Overall, we expect the NDA to score around 18 per cent, which would be a big gain from the 12 per cent that they scored in 2021. In a very conservative estimate, NDA is expected to win from 2 to 5 seats. The gain in seats is expected to come from all the three regions which would make BJP a pan-Keralam party gaining acceptance from various social groups including Christian minority groups.
Gains in Tamil Nadu
While BJP leads the NDA in Keralam, it is a minor partner in Tamil Nadu where the AIADMK is the main driver. Having completed the seat sharing formalities, BJP is contesting in 27 seats. The Lotus symbol is going to be used by the TMC party taking its tally to 32 seats which marks a significant jump of 12 seats. The party is expected to increase its MLA’s from 4 seats to double digits MLA’s which could be a morale booster for the party.
Gains are expected at Kongu or Western region and in the Southern region. These are the areas where the party performed well in the 2024 Lok Sabha polls.The main theme and narrative around the Assembly elections are going to revolve around the farmers’ anger since the policies of the DMK Government has brought only exasperation amongst the agrarian community. Some of the promises that the AIADMK made in its manifesto include procuring paddy at Rs 3,500 per quintal, sugarcane gets fair & remunerative price of Rs 4,500 per tonne, small & marginal farmers to get Rs 15,000 per year for purchase of seeds & fertilizers, waiver of farm loans at cooperative banks. If the AIADMK Government was to be elected then the Government would bear three per cent of the crop insurance premium with farmers only having to bear just two per cent of the same. These have been some of the demands from the farmers which have been accommodated in their promises.

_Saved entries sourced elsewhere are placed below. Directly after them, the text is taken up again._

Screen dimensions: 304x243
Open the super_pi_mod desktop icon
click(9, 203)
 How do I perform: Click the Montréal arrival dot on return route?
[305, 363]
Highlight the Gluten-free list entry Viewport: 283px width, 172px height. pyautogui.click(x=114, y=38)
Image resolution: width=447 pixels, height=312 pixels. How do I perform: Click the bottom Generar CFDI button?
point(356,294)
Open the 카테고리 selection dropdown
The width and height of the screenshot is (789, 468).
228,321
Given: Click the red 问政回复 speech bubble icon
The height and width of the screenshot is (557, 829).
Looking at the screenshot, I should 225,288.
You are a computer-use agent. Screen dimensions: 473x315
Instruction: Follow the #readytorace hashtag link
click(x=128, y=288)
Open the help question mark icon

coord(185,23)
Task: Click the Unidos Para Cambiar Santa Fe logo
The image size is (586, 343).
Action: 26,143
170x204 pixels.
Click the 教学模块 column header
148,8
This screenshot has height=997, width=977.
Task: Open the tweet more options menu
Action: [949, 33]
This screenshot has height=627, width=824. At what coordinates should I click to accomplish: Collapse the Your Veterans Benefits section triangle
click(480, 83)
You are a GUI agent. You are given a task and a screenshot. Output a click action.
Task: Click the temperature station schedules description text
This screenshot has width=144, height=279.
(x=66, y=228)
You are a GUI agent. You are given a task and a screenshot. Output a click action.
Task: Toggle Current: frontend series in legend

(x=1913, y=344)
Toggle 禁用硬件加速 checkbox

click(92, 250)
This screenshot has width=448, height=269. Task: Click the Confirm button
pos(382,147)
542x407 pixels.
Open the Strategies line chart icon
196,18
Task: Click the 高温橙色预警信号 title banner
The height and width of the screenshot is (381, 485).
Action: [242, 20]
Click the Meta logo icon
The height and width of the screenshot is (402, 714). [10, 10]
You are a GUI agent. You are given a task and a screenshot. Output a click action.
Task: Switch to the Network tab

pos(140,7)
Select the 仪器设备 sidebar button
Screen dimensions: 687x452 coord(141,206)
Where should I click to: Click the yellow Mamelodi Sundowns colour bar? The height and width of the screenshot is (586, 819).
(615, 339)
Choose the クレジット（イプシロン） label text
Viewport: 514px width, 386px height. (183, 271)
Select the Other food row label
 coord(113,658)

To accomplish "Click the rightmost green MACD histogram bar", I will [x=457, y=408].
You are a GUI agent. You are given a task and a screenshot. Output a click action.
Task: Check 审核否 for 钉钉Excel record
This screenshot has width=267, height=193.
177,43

Apart from these, the manifesto as usual promises a refrigerator for Rice Ration card holders, one time mercy payment of Rs ten thousand per family, Rupees two thousand per month for women.
Cutting DMK Votes
The election is going to be a close one with actor Vijay cutting deep into the core DMK votes in the urban areas and NDA performing well in the rural areas. Historically, DMK had never returned to power ever since 1971 after having served as an incumbent. As the dust settles one needs to see if DMK can buck that trend or history repeats itself.